Post date: Nov 20, 2013 11:2:12 PM
I can also use the BSLMM in gemma to identify individual loci or genetic regions associated with performance. This could be interesting in terms of genome annotation (later), but is central to asking whether the genetic basis of variation in performance in the lab predicts or is consistent with patterns of allele frequency and host-plant use variation in nature. I wrote a perl script to obtain mean posterior effect estimates for individual SNVs across chains. The perl script is combineSparseEffects.pl. With this script I get two files for each trait (survival and adult weight) and individual experiments vs. combination (so far I only have the former). One file contains the estimate of gamma (the posterior inclusion probability) and the other contains the effect = beta * gamma + alpha (beta is the effect given gamma = 1 and alpha is the polygenic effect, this makes more sense if you think of the overall effect as a mixture of effects from one normal and one normal x zero point-mass mixture).

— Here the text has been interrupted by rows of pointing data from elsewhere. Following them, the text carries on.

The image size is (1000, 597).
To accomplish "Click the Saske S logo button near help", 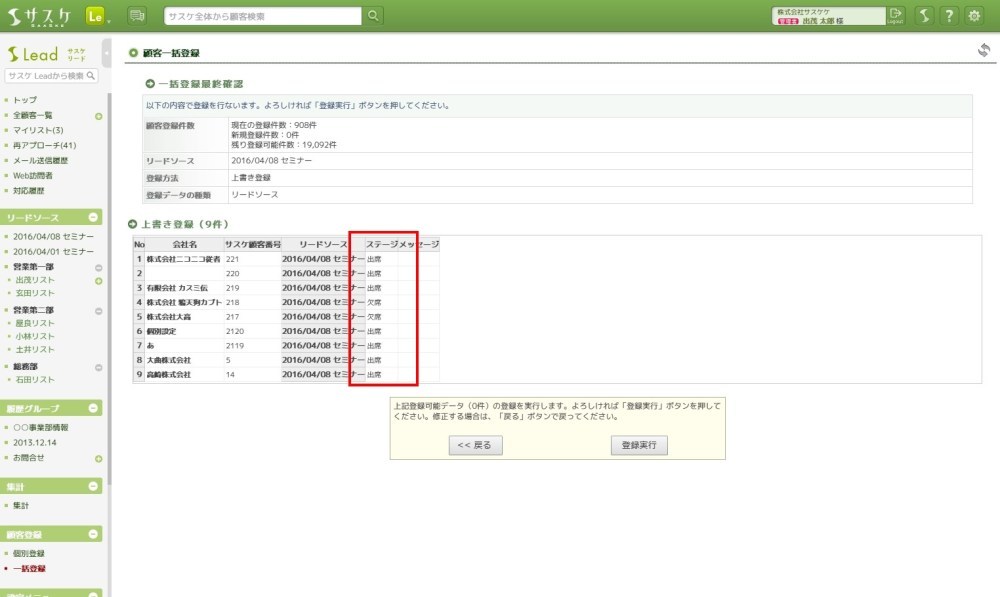I will (x=923, y=15).
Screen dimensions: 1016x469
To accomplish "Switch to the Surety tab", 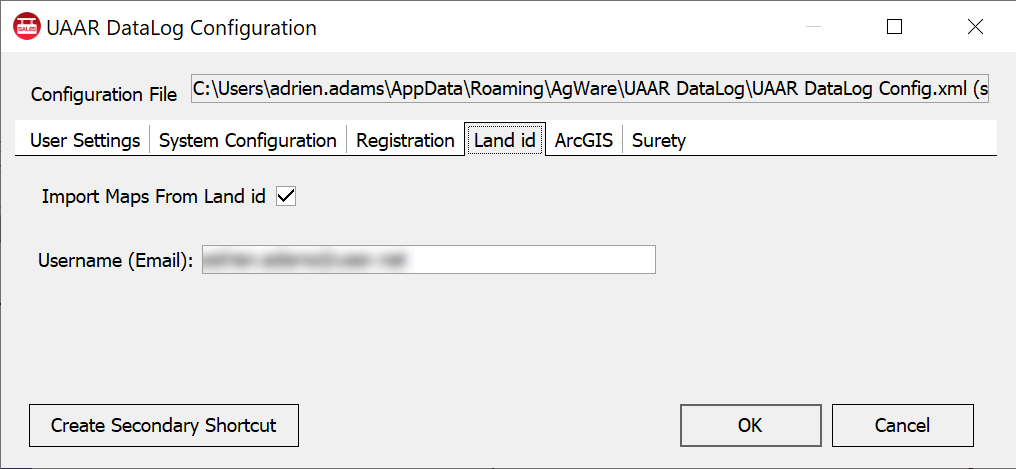I will click(x=659, y=140).
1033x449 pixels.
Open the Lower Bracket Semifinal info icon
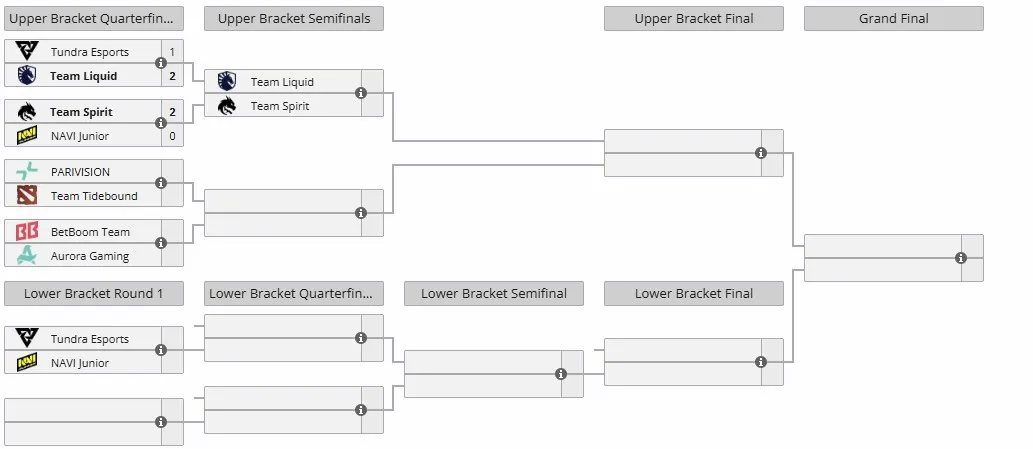(561, 374)
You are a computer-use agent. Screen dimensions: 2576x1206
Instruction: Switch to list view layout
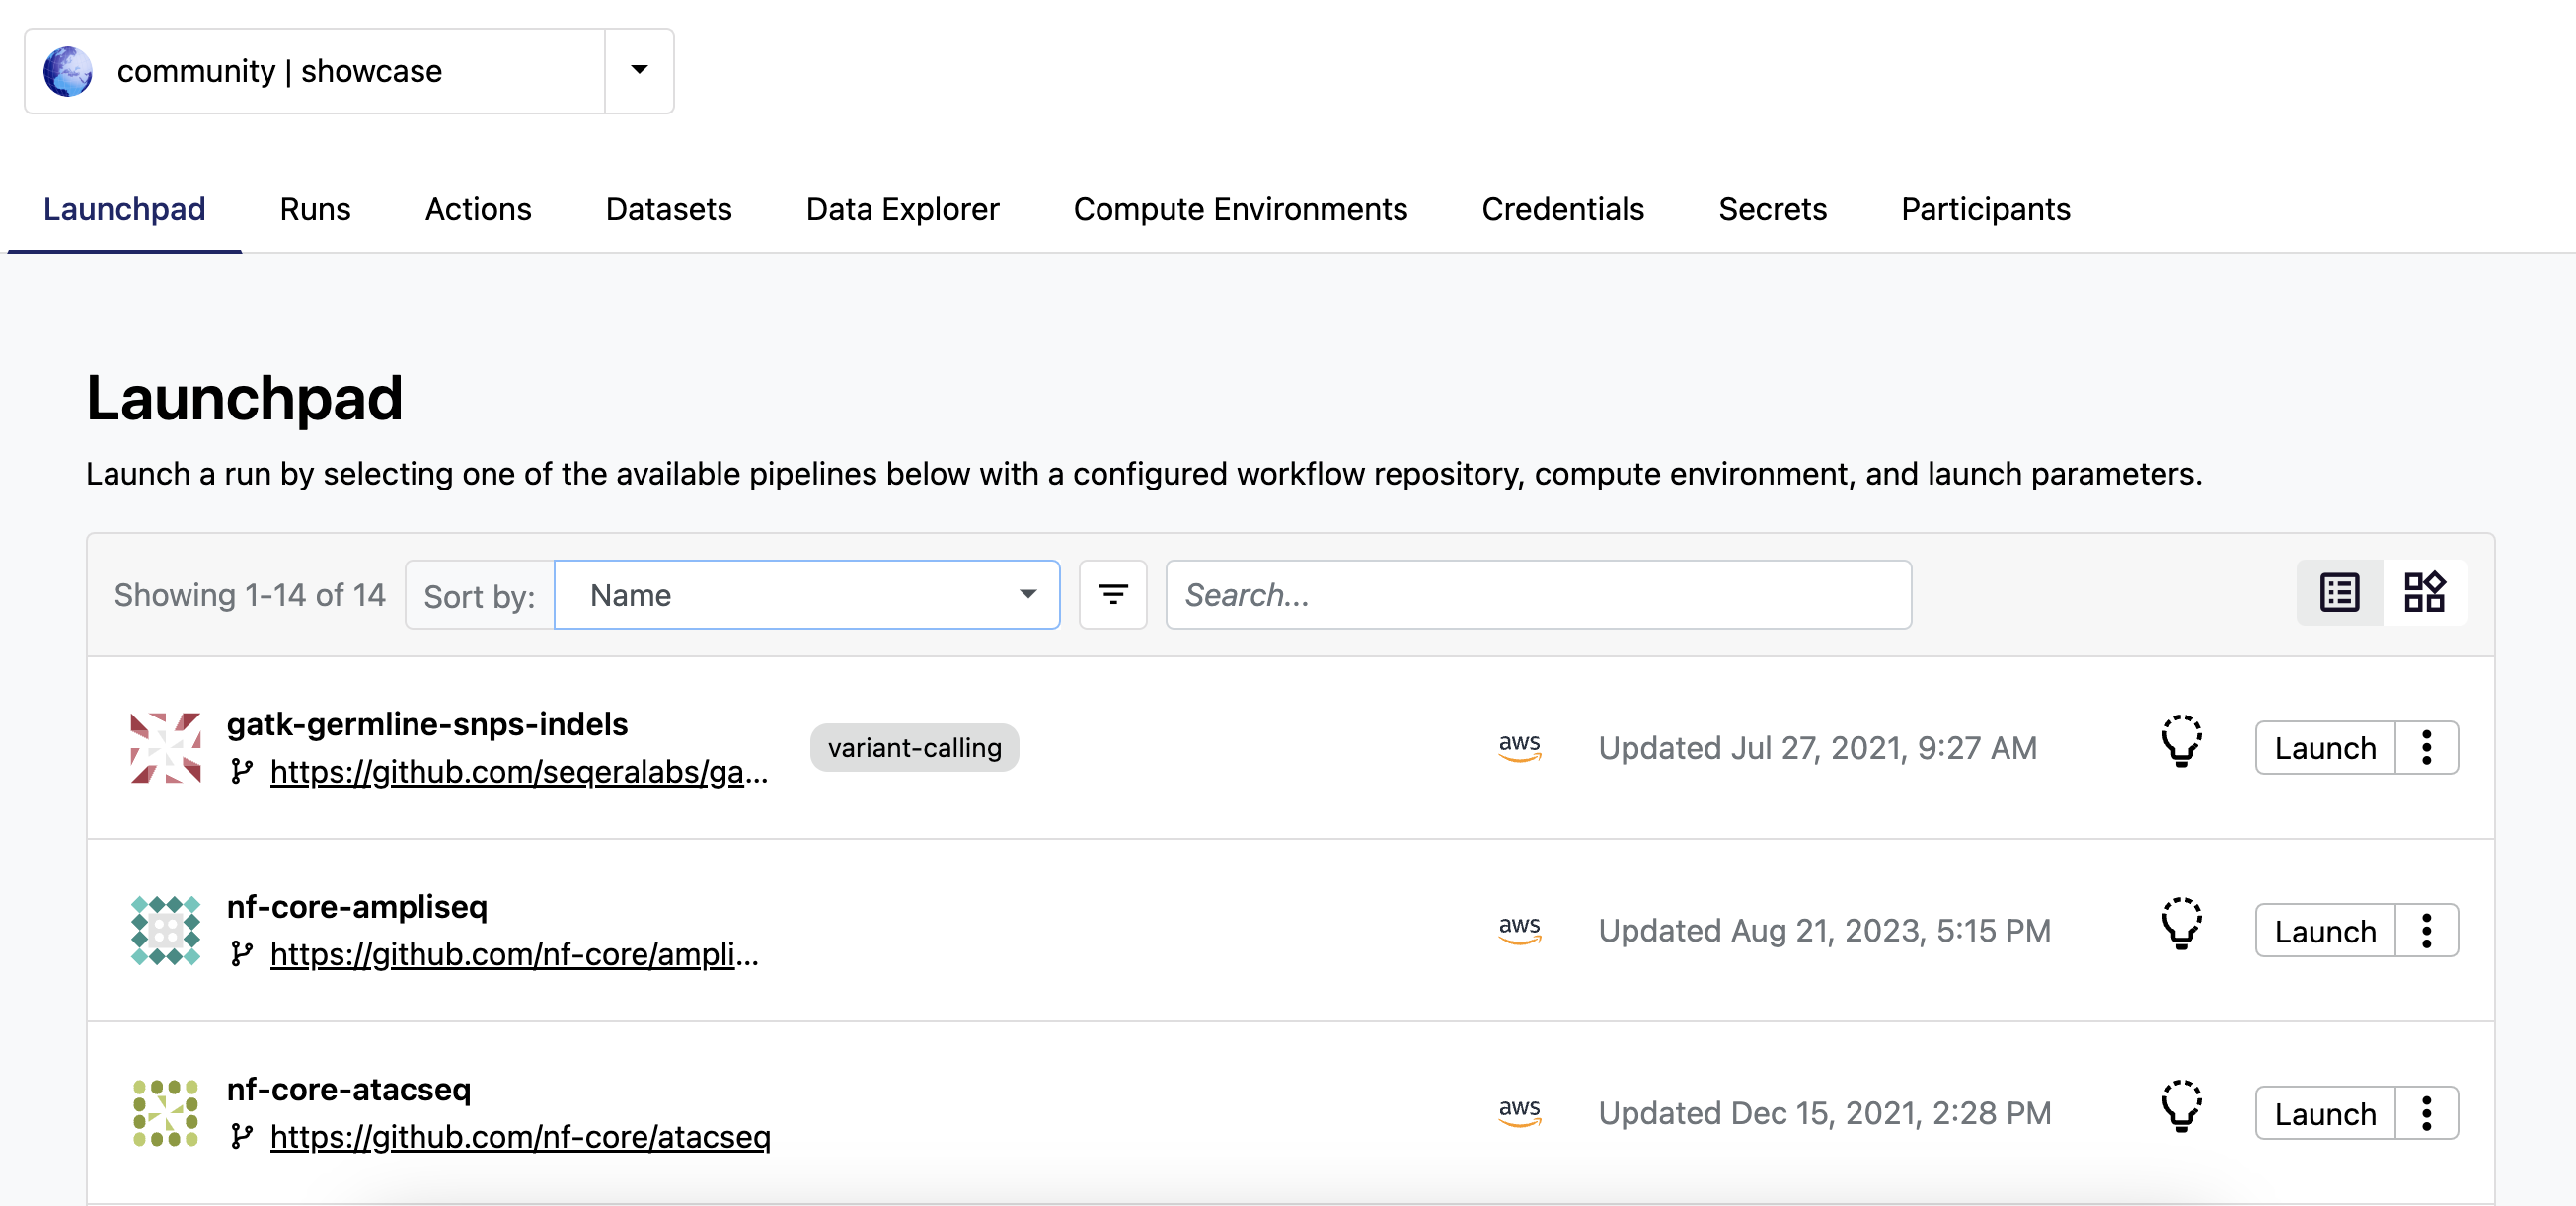(2338, 593)
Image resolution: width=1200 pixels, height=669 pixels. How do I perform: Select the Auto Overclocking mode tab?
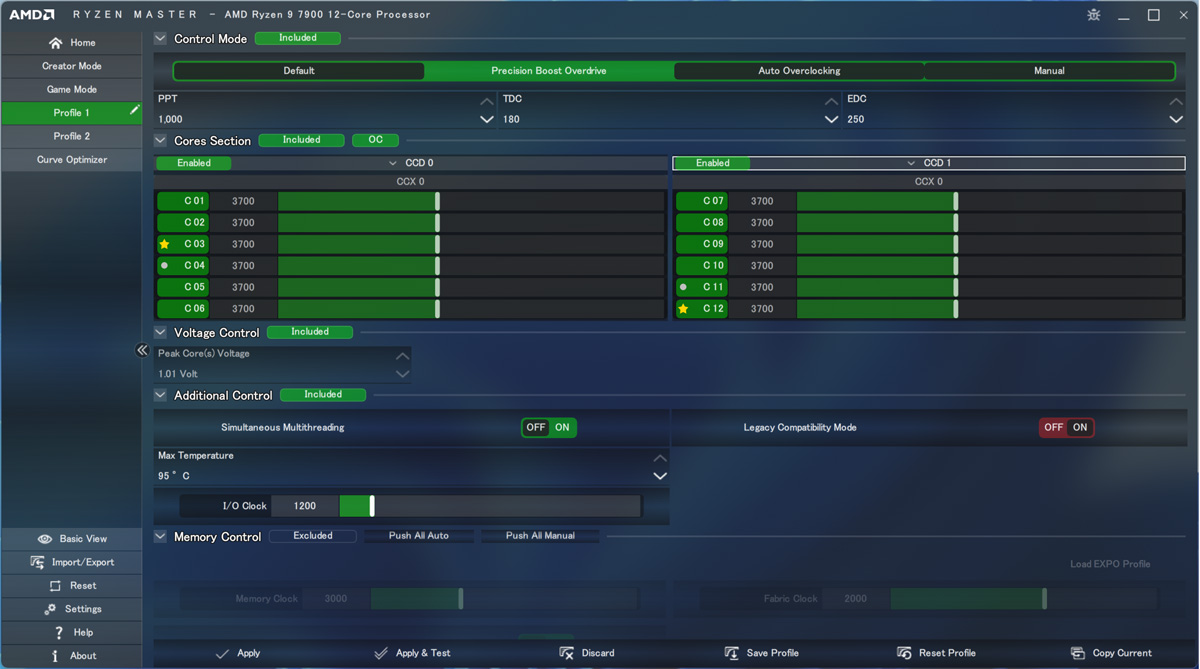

These plots give the pip or effect by locus for survival (pip, effect) and weight (pip, effect). With regard to survival, all pip are quite low for GLA, but there are clearly non-zero pip for SLA on Ms and Ac (the latter are higher, but also perhaps less interesting as noted previously). Effects are correlated with pip (r > 0.5, sometimes almost 0.95). On the other hand, there are more loci with non-zero pip and effects in GLA (particularly GLA on Ms) for adult weight. Again, I don't know that there is a big take home message from this.
I also calculated posterior inclusion probabilities for entire scaffolds. These are very strongly correlated with scaffold length (except for SLA on Ac) and the scaffold pip's are driven almost entirely by the whether or not the scaffold includes one of the few loci with high pip. Thus, the scaffold-based analyses do not capture anything beyond what we see in the individual locus analyses. All figures are in the directory projects/lycaeides_hostplant/melGemma/figs. The R code for these analyses (snpCommands.R) is below,
## snp and region analyses
## read posterior estimates
survgamma<-read.table("effectsSurvGamma.txt",header=TRUE)
survbeta<-read.table("effectsSurvBeta.txt",header=TRUE)
wgtgamma<-read.table("effectsWgtGamma.txt",header=TRUE)
wgtbeta<-read.table("effectsWgtBeta.txt",header=TRUE)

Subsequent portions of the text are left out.